By: SUSAN LONDON, Family Practice News Digital Network,
African American men with verylow-risk prostate cancer undergoing prostatectomy still have a higher likelihood of poor oncologic outcomes that should be discussed during counseling, according to results from a retrospective cohort study appearing in the Journal of Clinical Oncology.
Investigators at Johns Hopkins University, Baltimore, studied 1,801 men – 14% African American, 82% white, and 4% other races/ethnicities – treated in the prostate-specific antigen era who met criteria for very-low-risk disease but opted for an immediate radical prostatectomy instead.
Study results showed that relative to white peers, African American men were significantly more likely to have tumors with adverse pathologic features, upgrading at prostatectomy, positive surgical margins, and scores predicting a higher risk of recurrence, Dr. Debasish Sundi and his colleagues reported.
In a multivariate analysis restricted to the 359 men treated with modern practices (extended biopsy sampling and contemporary Gleason grading), African American men had a more than tripling of the odds of adverse tumor features and a more than doubling of the odds of pathologic upgrading relative to men of other races/ethnicities.
The investigators wrote that the study “shows a disparity in outcomes for African American men after radical prostatectomy by multiple metrics, even within a highly selected and contemporary cohort of very-low–risk patients. This underscores the need to develop and use race-based risk classifiers when counseling patients about different management strategies.”
“African American men with very low risk of prostate cancer should be counseled about increased oncologic risk when deciding among their disease management options,” they recommended.

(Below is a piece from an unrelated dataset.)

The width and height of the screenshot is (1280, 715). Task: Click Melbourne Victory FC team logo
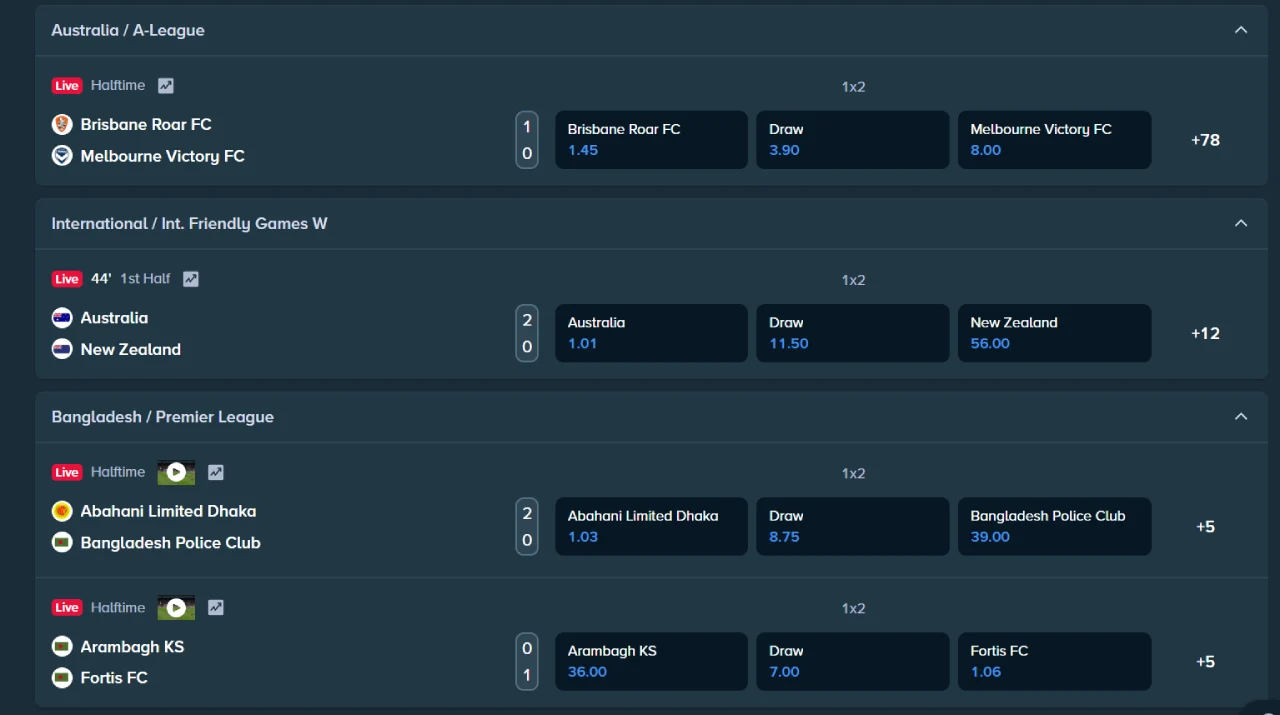coord(62,156)
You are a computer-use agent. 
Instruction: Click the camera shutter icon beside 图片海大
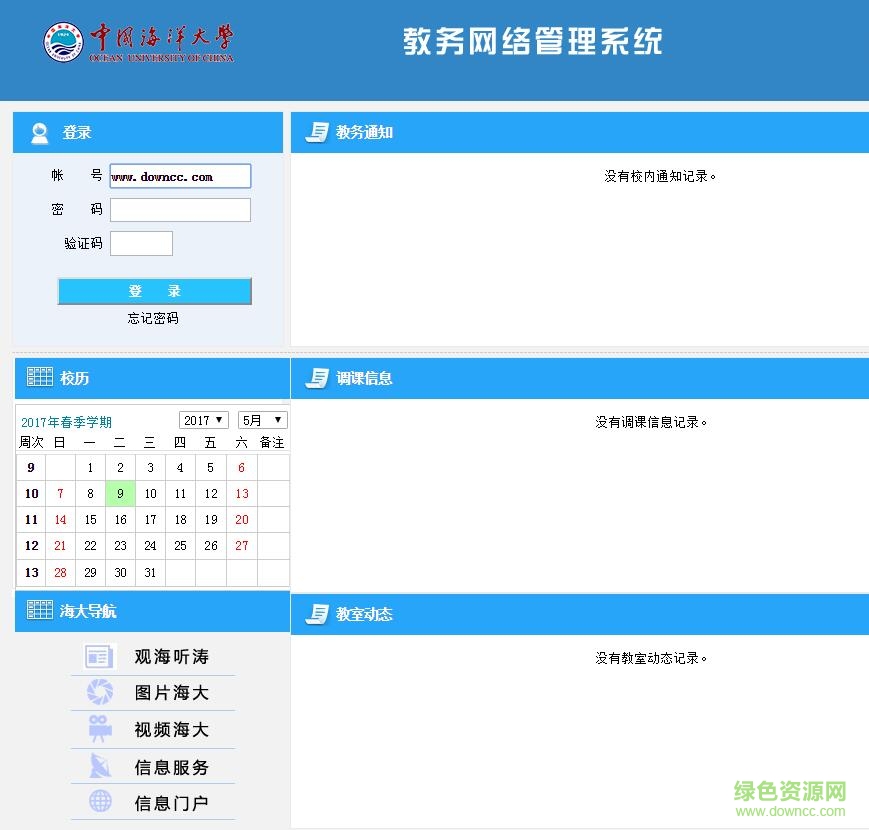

However, “the results of our study do not support the universal rejection of active surveillance in African American men but rather should promote future studies to address whether alternate race-specific surveillance entry criteria should be used for African American men to ensure oncologic parity with their white counterparts.”
The investigators retrospectively studied men undergoing radical prostatectomy at Johns Hopkins since 1992, excluding any who received neoadjuvant hormonal therapy and restricting analyses to those who met National Comprehensive Cancer Network criteria for very-low-risk disease.
Relative to their white peers, African American men were more likely to have upgrading at prostatectomy (27.3% vs. 14.4%), positive surgical margins (9.8% vs. 5.9%), adverse pathologic features (14.1% vs. 7.7%), and a CAPRA-S (Cancer of the Prostate Risk Assessment Post-Surgical scoring system) score of 3 or higher, indicating a higher risk of biochemical recurrence (14.8% vs. 6.9%), the investigators reported (J. Clin. Oncol. 2013 June 17 [doi: 10.1200/JCO.2012.47.0302]).
With a median follow-up of 3 years, African Americans also had a higher rate of biochemical recurrence (4% vs. 1.4%), but the two groups were statistically indistinguishable with respect to metastasis-free, cancer-specific, or overall survival.
In the subset of men treated with modern clinical practices, compared with white men, African American men again had higher rates of upgrading (32.7% vs. 12.6%), positive margins (19% vs. 6.3%), adverse pathology (19.8% vs. 7.2%), and higher CAPRA-S scores (21% vs. 5.7%).
A multivariate analysis in this subset showed that compared with white men and other men combined, African American men still had higher odds of upgrading at prostatectomy (odds ratio, 2.26; P = .03), adverse pathology (OR, 3.23; P = .03), and higher CAPRA-S scores (OR, 6.57; P = .001).
The authors disclosed no potential conflicts of interest.